Virginia Tech® home

Seminar: Identifying genomic signatures in pandemic viruses using large-language models

Sayantani Basu

PhD Candidate, Computer Science
University of Illinois Urbana-Champaign

Monday, February 12, 2024
11:00 AM - 12:00 PM
1100 Torgersen Hall

Abstract

The rise in spread of pandemic viruses like SARS-CoV-2 requires promptness in terms of mitigation measures as well as vaccine design. Genetic sequences provide us with a vast amount of knowledge related to the spike proteins and infection pathways when a virus mutates over time. Genomic large-language models (LLMs) enable us to classify and characterize mutations of COVID-19 sequences belonging to different variants.
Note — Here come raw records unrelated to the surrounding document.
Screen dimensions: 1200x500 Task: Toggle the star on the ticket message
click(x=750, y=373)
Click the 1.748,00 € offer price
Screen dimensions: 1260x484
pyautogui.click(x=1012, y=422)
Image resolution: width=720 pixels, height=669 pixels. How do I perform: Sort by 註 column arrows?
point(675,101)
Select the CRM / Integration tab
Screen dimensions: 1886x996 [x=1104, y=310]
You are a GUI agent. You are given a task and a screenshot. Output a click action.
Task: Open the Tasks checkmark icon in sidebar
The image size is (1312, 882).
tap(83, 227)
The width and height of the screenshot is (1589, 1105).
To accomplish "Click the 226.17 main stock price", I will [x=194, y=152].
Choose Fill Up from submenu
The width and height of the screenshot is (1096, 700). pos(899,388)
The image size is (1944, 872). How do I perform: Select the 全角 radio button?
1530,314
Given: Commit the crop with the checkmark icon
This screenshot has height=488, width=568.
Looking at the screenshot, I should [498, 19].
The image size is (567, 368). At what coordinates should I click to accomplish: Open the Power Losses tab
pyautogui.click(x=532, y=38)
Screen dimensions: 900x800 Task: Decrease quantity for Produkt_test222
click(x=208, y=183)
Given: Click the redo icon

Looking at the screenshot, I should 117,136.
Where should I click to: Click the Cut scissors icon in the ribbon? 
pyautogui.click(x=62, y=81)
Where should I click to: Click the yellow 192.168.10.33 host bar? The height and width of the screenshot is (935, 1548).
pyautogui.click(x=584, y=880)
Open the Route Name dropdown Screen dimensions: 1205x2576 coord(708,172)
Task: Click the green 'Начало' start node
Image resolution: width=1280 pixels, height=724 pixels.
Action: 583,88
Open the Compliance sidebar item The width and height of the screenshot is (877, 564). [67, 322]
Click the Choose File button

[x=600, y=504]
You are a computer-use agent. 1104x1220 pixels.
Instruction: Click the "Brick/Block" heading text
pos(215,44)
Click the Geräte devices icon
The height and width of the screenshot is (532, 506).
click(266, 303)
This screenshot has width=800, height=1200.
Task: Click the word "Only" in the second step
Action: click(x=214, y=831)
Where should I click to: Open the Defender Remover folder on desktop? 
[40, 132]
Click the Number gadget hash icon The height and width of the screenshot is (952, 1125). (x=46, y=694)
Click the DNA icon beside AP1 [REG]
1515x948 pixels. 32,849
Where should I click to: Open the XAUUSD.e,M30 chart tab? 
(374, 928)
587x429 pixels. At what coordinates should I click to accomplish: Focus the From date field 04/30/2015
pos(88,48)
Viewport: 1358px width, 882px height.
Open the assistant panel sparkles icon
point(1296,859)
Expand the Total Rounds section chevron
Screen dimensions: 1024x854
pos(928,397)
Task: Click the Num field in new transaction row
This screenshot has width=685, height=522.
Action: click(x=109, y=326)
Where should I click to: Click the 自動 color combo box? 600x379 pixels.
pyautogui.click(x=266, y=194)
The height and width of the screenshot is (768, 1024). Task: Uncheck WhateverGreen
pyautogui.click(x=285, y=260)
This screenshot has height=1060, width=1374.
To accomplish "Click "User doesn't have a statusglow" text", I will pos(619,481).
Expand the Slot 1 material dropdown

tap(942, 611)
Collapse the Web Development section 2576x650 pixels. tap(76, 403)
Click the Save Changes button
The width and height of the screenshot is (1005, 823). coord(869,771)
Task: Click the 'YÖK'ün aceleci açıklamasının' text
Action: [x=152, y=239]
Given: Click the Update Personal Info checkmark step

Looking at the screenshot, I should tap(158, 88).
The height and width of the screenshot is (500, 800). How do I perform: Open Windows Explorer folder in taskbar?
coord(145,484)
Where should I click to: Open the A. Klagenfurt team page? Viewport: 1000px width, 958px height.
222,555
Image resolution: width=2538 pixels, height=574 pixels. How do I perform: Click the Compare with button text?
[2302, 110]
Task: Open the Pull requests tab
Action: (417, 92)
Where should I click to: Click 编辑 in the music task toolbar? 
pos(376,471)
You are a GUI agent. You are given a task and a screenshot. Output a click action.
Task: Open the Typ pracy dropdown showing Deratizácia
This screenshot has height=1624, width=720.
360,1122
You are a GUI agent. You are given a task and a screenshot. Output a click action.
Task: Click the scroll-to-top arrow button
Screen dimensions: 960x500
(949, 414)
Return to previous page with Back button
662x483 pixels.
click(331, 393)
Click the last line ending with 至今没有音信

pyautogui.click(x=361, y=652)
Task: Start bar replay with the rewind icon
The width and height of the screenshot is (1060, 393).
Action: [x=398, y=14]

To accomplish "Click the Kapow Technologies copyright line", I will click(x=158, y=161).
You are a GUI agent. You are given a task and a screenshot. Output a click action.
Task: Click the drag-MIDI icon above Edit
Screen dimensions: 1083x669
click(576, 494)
Genomic visualizations are also a powerful tool in this regard to help explain the influence of LLMs in such classifications. We expect that the performance on these tasks can also help in benchmarking which LLMs work better in classifying genomic sequences. Such visualizations can help in identifying genomic signatures and mutations in the sequences contributing to infectious variants. These models can serve as a basis to compare mutational landscapes of different viruses over time. My talk will highlight case studies on COVID-19 and influenza, as well as talk about how this approach can be potentially useful to identify trends of zoonotic emergence and infection over time.

 

Biography

Sayantani Basu is a PhD Candidate in Computer Science at the University of Illinois Urbana-Champaign, where she also earned her MS in Computer Science. Her research focuses on applying deep learning techniques and visualizations to genomic sequencing, especially in the area of pandemics and infectious diseases. She has co-authored multiple research papers in reputed journals and conferences.